[PATCH] mm/device-public-memory: device memory cache coherent with CPU

From: JÃrÃme Glisse
Date: Thu Jun 01 2017 - 11:25:59 EST


Platform with advance system bus (like CAPI or CCIX) allow device
memory to be accessible from CPU in a cache coherent fashion. Add
a new type of ZONE_DEVICE to represent such memory.

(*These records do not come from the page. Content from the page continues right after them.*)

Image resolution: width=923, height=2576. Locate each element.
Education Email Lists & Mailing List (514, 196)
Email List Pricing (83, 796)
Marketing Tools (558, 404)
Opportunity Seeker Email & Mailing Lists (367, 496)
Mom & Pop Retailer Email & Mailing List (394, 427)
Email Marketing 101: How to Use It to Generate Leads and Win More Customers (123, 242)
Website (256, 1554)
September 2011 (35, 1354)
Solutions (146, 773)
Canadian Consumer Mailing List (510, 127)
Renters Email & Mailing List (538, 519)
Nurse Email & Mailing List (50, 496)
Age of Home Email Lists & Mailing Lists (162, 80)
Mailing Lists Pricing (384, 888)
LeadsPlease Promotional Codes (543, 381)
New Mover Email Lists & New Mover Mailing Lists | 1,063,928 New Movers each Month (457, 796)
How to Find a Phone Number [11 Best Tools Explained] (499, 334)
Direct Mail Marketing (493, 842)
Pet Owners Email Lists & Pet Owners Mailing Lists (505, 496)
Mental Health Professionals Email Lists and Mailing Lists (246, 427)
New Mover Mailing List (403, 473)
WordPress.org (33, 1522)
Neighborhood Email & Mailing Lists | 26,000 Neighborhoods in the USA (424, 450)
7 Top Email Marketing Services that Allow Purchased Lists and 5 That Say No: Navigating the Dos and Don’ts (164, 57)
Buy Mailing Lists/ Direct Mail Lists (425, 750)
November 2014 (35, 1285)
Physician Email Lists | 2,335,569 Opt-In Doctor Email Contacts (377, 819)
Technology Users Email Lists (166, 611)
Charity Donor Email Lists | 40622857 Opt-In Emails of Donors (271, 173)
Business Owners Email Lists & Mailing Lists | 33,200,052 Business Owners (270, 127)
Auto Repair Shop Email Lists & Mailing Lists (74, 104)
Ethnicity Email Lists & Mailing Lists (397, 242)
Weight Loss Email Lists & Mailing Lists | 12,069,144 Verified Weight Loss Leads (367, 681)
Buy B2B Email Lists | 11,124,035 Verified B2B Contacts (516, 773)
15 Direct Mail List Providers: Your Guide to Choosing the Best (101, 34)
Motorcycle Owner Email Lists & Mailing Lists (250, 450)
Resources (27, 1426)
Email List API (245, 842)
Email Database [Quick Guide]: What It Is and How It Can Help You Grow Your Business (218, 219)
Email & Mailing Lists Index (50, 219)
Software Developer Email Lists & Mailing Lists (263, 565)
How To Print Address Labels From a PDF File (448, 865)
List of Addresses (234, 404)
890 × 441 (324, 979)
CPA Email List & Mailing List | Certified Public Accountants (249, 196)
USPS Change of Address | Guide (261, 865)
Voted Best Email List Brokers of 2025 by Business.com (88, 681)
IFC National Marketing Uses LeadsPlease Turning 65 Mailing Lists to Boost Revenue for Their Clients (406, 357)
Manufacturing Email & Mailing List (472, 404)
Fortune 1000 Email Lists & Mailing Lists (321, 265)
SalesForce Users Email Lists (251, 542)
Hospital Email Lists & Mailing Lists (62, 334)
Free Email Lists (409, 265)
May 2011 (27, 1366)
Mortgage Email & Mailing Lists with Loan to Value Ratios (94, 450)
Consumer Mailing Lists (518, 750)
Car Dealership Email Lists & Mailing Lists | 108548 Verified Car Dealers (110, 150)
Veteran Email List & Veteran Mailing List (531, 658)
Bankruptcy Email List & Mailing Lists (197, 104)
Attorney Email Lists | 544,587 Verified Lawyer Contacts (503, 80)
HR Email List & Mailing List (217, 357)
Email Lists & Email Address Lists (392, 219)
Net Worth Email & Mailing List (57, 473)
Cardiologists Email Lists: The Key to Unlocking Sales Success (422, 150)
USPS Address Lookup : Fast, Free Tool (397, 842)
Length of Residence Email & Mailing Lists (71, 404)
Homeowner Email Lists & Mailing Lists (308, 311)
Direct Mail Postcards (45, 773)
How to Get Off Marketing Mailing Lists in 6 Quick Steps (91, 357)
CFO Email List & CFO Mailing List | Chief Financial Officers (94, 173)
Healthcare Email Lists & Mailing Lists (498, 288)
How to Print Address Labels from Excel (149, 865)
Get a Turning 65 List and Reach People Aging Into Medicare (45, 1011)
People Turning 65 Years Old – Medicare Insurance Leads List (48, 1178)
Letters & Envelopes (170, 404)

The use case
are the same as for the un-addressable device memory but without
all the corners cases.

Signed-off-by: Jéme Glisse <jglisse@xxxxxxxxxx>
---
include/linux/ioport.h | 1 +
include/linux/memremap.h | 21 +++++++++++++++++++++
mm/Kconfig | 13 +++++++++++++
mm/memory.c | 13 +++++++++++++
mm/migrate.c | 23 ++++++++++++++---------
5 files changed, 62 insertions(+), 9 deletions(-)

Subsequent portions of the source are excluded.